Starting with your form intersections, these demonstrate a really clear grasp of how forms interact with one another in 3D space. You're handling especially complicated intersections with a lot of confidence (like those between spheres and cylinders), so I'm pleased with your results there.

Moving onto the actual meat of the lesson, the first issue I want to point out is actually very minor, but still something to be aware of. In the instructions where I mention that you can use a variety of different tools to help, I point out that regardless of what kind of pen you choose to use, you should use the same one throughout the drawing. This also includes matters of colour. The reason is simple - I don't want students to treat the subdivisions and the drawing itself as being separate things that could ostensibly be removed from one another. More specifically, I don't want students to go on to redraw the entirety of their drawing on a grid - instead, I want their drawing to incorporate the lines from the grid, and to use line weight to help create the sense of separation, of which lines are coming out and which lines are being left in the back. Part of this is because I want to avoid issues where students try to trace back over their grids - tracing itself is something that usually results in students focusing too much on how their lines run across the flat page, rather than how they represent a three dimensional edge in space.

Moving on, I think you definitely show improvement over the set. With your first drawing - the game controller - you rely on the subdivision a lot less than you really should, and end up guessing the positioning of things like buttons and joysticks relative to one another, instead of firmly establishing those locations in space based on more specific relationships. This is something you dig into much deeper in later drawings, pushing your subdivisions a lot further to find more specific positionings for things, like with the speaker box, the xbox, and the light bulb.

Also, in the game controller, you have the sides stick right out of the enclosing box, and generally have a much looser relationship between the constructional elements, the straight, measured, solid scaffolding, and the more organic, curving elements of the construction. Remember that as discussed here in the lesson, curves are a last-step thing. We want to make sure everything is built out to be really specific in terms of how it sits in space, with straight/flat surfaces and edges, then rounding them out as needed. You can see an example of a controller taken much further in terms of building out the scaffolding here. Even this one could have been taken further, but it is definitely still very specific and quite precise.

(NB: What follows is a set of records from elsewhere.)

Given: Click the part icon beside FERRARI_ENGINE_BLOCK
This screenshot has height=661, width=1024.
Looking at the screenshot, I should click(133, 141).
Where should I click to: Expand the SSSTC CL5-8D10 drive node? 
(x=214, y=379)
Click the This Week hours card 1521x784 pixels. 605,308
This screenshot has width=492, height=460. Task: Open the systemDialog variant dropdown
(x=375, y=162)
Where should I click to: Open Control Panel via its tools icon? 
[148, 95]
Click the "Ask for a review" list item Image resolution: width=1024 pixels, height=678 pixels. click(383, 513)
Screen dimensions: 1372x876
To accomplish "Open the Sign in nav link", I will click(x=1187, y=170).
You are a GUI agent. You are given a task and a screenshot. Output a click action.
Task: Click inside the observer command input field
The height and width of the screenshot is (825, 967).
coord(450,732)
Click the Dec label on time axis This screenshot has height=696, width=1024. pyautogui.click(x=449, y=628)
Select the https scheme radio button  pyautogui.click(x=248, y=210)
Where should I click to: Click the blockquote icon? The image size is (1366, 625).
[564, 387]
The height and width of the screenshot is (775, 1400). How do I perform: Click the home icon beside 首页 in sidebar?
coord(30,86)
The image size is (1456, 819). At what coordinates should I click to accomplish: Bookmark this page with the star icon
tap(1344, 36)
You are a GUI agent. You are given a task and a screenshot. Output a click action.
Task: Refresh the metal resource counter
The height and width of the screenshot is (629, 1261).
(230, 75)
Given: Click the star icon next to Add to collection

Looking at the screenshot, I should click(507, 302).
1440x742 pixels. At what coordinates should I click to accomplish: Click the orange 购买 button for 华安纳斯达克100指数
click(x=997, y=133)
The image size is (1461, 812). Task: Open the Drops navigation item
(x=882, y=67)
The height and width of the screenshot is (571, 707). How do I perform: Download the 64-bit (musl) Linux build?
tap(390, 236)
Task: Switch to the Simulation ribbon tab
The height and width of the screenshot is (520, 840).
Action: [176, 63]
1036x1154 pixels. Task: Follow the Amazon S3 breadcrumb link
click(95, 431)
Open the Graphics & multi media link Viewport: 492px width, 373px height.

When it comes to the fact that the controller stuck out of its enclosing box, we run into a similar issue in this perfume bottle, although this one was handled somewhat better because of how it still clung to the side of the form. That said, it would have been much better for you to have extended the box out on either side (using this mirroring technique to extend either side out by the same amount), then built out the protrusions for each side (using subdivision to position them accurately), and then smoothed it all out in the end. Your approach here definitely skipped some steps, and as a result the left side appears to stick out a lot more than the right side.

The last thing I want to mention is that this drawing was definitely planned out more thoroughly than the others, but you missed an opportunity to apply the orthographic drawings (the side/bottom/front) more effectively. What you could have done was study the specific proportions of each side - find whether a certain feature should be positioned halfway down one side, a quarter, an eighth, etc. and get specific subdivisions in place to properly place every little feature. Additionally, the drawing itself ended up being really small, which definitely restricted your ability to work through those spatial problems.

All things considered, I feel the issues are more that you could have pushed a number of these drawings further in how far you took the more tedious steps. The core understanding of how things were applied was fine - it's just that you perhaps didn't exhibit the patience required to really push each drawing to its fullest extent.

Keep this in mind as you continue moving forwards. I am certainly satisfied enough to mark this lesson as complete however, so you'll need to demonstrate these qualities in later lessons.